他の子供達はどうして幽霊にならなかったんだろう:道尾秀介「背の眼」

他の子供達はどうして幽霊にならなかったんだろう 

Amazon.co.jpを徘徊している時に、たまたま道尾秀介氏の作品に行きあたり、面白そうだったので、まずデビュー作の「背の眼」を読んでみた。

ホラーサスペンス賞の特別賞受賞作とあって、ホラー小説であるけれども、推理小説のようでもあった。前半はホラー色が強いけれど、後半は推理小説色が濃い。

ホラー作家である道尾秀介は、福島県の山奥を位置する白峠村へやってくる。
そこでは何人かの少年が神隠しにあっているということを聞く。そのうち一人の少年・糠沢耕一君に関しては、頭部だけが川から発見されているらしい。

道尾が件の川へ赴いてみると、変な声が聞こえる。それに恐れおののいた道尾は慌てて東京へ帰る。
そして、学生時代の友達で「真備霊現象探求所」を営む真備庄介を訪ねる。実は真備の元にも、この近辺で写真を撮った際に写った心霊写真が何枚か寄せられていたので、興味を持った真備は、助手である北見凛と道尾を連れて白峠へ赴く。

その心霊写真というのは、背中に一対の眼が写っていて、背中の持ち主はその後自殺をしているという。
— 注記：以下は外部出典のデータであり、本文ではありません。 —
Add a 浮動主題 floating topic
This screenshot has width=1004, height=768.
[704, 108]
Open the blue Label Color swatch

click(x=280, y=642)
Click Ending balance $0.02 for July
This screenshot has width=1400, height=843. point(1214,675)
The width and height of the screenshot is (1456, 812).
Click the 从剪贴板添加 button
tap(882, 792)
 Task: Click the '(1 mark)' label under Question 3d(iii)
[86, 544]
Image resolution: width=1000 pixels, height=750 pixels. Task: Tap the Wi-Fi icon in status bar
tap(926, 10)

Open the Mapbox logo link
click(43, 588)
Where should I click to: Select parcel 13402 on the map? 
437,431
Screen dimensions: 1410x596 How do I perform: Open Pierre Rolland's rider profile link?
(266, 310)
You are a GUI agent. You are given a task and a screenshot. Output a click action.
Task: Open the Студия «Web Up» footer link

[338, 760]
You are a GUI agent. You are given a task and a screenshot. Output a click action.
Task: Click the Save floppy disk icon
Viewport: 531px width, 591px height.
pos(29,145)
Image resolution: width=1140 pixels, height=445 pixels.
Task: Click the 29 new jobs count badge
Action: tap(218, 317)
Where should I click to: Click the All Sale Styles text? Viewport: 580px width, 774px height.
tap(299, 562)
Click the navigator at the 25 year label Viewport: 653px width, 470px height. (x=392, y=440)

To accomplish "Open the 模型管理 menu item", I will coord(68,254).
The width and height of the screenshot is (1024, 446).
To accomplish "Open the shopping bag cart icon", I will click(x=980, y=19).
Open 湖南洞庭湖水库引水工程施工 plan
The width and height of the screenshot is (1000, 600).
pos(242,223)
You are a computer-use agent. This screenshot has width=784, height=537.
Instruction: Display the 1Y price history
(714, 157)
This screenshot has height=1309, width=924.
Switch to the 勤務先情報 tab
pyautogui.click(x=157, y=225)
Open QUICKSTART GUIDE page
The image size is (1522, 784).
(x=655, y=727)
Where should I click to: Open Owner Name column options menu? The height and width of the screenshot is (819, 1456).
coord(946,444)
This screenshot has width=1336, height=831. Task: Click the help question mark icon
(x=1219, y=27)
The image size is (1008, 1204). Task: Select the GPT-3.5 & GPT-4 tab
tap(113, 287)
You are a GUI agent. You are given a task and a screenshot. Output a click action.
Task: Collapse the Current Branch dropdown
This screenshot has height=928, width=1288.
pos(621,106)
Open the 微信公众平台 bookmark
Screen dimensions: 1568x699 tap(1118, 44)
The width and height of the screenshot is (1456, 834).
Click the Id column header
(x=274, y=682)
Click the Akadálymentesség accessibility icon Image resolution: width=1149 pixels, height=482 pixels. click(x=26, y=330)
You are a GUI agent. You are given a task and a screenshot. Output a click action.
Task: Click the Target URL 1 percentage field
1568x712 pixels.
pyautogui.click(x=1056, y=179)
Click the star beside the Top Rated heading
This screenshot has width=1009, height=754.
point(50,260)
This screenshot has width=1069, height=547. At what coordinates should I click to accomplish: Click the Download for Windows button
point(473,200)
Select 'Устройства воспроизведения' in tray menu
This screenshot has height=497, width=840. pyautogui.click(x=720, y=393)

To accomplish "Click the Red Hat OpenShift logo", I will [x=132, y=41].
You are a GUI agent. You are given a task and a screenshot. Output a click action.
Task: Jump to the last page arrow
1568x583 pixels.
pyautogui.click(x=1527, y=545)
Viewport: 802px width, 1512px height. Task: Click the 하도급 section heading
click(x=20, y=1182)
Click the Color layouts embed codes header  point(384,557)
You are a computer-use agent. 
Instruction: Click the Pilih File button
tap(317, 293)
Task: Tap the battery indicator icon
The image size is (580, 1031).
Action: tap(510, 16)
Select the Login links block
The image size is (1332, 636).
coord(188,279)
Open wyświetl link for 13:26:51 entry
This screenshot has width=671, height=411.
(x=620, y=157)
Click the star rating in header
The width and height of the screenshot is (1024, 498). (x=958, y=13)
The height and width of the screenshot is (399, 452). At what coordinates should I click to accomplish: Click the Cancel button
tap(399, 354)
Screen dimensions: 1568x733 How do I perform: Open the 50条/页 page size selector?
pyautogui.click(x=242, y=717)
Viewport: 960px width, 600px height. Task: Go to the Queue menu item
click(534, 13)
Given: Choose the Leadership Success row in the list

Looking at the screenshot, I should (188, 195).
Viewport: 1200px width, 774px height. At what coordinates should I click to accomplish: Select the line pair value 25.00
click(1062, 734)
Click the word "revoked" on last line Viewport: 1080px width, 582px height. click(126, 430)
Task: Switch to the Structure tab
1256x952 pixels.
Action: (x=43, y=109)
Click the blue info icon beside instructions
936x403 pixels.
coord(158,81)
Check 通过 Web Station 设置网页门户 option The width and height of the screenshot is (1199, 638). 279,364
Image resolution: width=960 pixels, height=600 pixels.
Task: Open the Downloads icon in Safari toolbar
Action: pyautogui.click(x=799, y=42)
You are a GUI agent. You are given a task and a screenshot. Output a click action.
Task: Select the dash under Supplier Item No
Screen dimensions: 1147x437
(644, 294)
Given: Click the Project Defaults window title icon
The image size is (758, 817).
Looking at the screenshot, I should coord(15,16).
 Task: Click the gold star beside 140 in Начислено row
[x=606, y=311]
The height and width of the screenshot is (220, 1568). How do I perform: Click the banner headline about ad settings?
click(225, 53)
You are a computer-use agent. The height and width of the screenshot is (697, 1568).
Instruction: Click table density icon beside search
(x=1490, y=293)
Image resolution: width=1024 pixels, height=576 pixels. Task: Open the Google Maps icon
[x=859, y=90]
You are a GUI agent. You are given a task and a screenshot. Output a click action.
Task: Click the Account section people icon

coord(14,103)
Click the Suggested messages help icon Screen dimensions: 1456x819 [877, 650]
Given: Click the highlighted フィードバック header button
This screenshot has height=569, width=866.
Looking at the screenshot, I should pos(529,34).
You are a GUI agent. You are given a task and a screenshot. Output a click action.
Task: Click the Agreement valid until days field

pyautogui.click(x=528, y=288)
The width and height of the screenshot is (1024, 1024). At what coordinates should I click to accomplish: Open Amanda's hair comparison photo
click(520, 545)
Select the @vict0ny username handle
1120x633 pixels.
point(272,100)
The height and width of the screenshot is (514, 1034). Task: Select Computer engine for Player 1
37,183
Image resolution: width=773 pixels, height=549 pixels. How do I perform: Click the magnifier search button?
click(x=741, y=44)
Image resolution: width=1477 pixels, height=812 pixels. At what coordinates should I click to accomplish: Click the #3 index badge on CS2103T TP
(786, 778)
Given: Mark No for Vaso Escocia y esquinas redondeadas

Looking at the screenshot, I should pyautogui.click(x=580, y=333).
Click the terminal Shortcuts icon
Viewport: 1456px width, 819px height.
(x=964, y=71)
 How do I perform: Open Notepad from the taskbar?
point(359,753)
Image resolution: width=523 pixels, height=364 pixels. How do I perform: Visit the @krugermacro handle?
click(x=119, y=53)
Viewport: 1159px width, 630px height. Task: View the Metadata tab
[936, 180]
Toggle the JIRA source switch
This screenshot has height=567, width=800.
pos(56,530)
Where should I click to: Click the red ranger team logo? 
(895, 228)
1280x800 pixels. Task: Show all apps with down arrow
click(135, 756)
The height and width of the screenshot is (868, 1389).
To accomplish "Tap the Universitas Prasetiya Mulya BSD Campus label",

真備が調べたところ、その眼は頭部だけ見つかった耕一君の眼のようだ。
この「眼」というのが曲者で、本当に怖かった! 真備が;

そもそも人間は、他の動物に比べて嗅覚があまり発達していないから、敵や味方、あるいは自分の家族を、『顔』によって識別する。そして相手の性格や心理状態を、『眼』によって判断しようとするんだ。つまり人間の脳味噌は、『顔』あるいは『眼』というものに対して、極めて敏感に反応する性質を備えてしまっているんだよ。

p84

と言うが私に関して言えば、敏感に反応するがあまりか、“眼”に対して特別に恐怖心を持っている気がする。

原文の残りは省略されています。